TEXT
------------------------
Hasan Yiğit

Personal information
- Full name: Hasan Yiğit
- Date of birth: 2 January 1975 (age 51)
- Place of birth: Istanbul, Turkey
- Height: 1.79 m (5 ft 10 in)
- Position: Midfielder

Senior career*
- Years: Team / Apps / (Gls)
- 1994–2001: Gaziantepspor
- 2001–2002: Kocaelispor
- 2002–2004: Diyarbakırspor
- 2004–2006: Ankaraspor / 13 / (0)
- 2006–2007: Bursaspor / 30 / (0)
- 2007–2008: Denizlispor / 19 / (4)
- 2008–2009: Sakaryaspor / 23 / (0)
- 2009–2011: Çaykur Rizespor / 29 / (0)
------------------------
DATA EXCERPTS
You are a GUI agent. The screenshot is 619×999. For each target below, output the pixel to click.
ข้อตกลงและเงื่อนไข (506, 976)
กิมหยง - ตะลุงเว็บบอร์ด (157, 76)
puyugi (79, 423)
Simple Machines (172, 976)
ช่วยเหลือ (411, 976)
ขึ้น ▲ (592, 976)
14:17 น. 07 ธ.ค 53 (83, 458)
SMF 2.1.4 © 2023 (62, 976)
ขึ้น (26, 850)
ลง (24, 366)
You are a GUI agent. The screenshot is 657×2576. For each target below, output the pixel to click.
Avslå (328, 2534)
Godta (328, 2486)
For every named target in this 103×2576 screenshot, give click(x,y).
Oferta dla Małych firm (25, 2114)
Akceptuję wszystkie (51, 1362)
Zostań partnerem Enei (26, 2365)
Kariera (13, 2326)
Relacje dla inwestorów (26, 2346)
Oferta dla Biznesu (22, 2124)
------------------------
EXERCISES
**1.** Could you quote the Hasan Yiğit profile starting at "Senior career*" and ending at "Ankaraspor / 13 / (0)"?
**2.** Which teams appear in the senior career section of the Hasan Yiğit profile?
**3.** Proceed with the Hasan Yiğit profile from the point where it stops.

TASK ANSWERS
**1.**
Senior career*
- Years: Team / Apps / (Gls)
- 1994–2001: Gaziantepspor
- 2001–2002: Kocaelispor
- 2002–2004: Diyarbakırspor
- 2004–2006: Ankaraspor / 13 / (0)

**2.** Gaziantepspor, Kocaelispor, Diyarbakırspor, Ankaraspor, Bursaspor, Denizlispor, Sakaryaspor, Çaykur Rizespor

**3.**
- 2011–2012: Güngörenspor / 17 / (0)

= Hasan Yiğit =

Turkish footballer

Hasan Yiğit (born 2 January 1975 in Istanbul) is a retired Turkish football midfielder. During his career, Yiğit played for Gaziantepspor, Kocaelispor, Diyarbakırspor, Ankaraspor, Bursaspor, Denizlispor, Sakaryaspor, Çaykur Rizespor and Güngörenspor.